[Set exercise] Copy out the text of each of the following records word for word, omitting the pictures.

[Provided information]
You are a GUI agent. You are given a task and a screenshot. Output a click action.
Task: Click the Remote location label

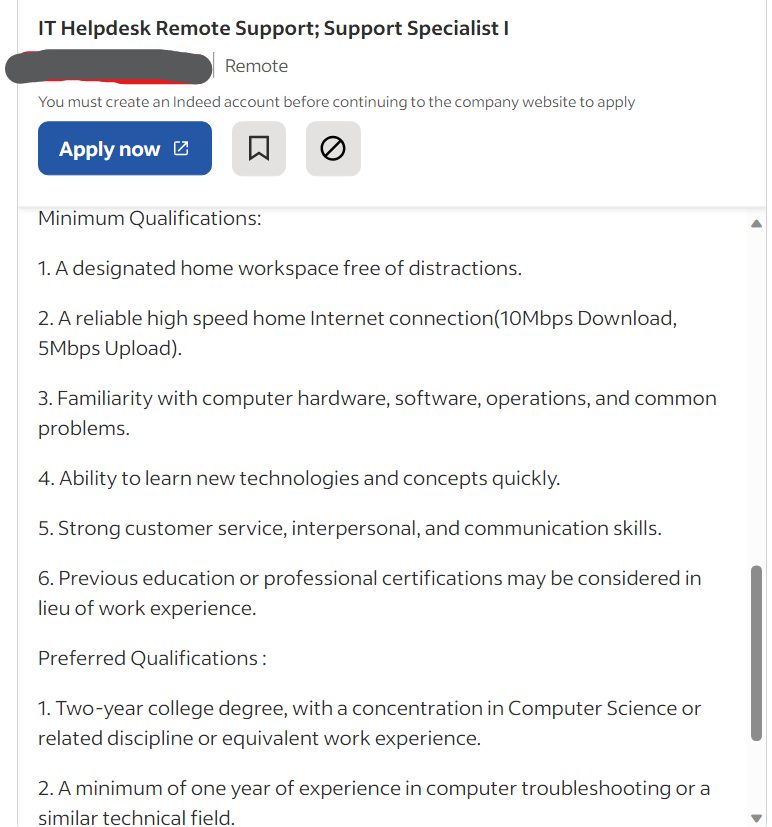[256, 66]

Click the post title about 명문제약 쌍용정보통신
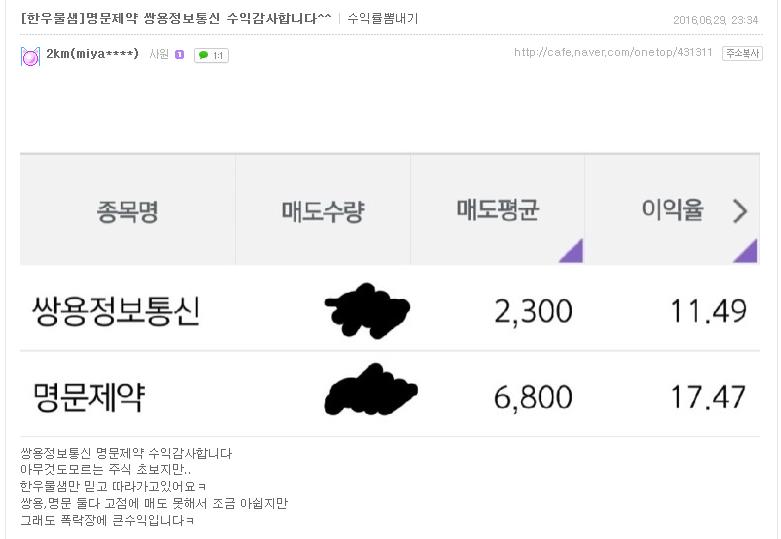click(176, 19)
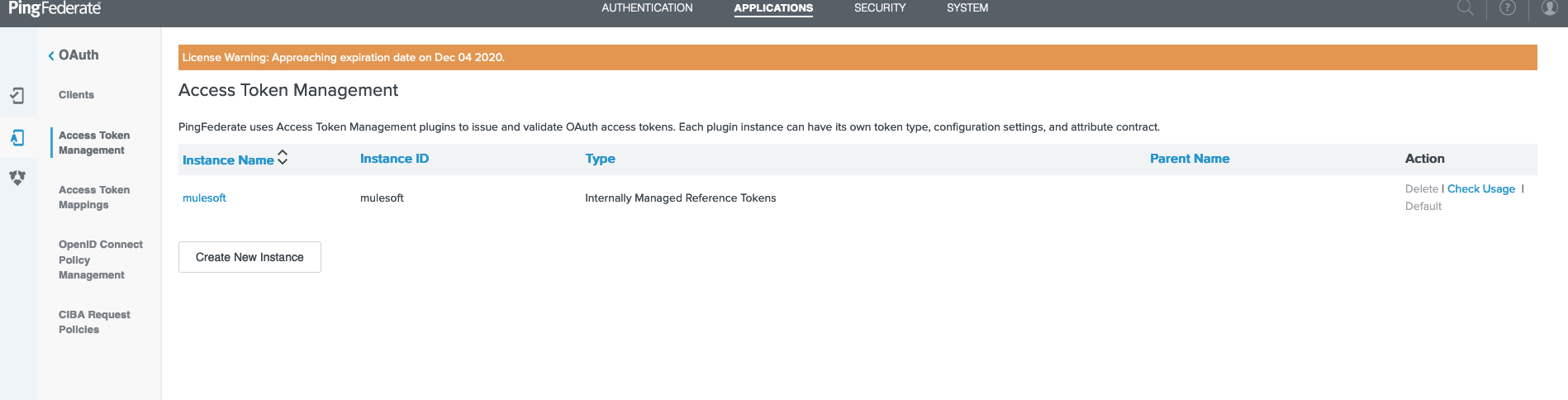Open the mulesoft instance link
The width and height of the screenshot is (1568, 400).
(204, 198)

[Completed task]
You are a GUI agent. You are given a task and a screenshot. Output a click action.
Task: Click the Remote location label

[256, 66]

Click the post title about 명문제약 쌍용정보통신
click(176, 19)
Open the mulesoft instance link
The width and height of the screenshot is (1568, 400).
(204, 198)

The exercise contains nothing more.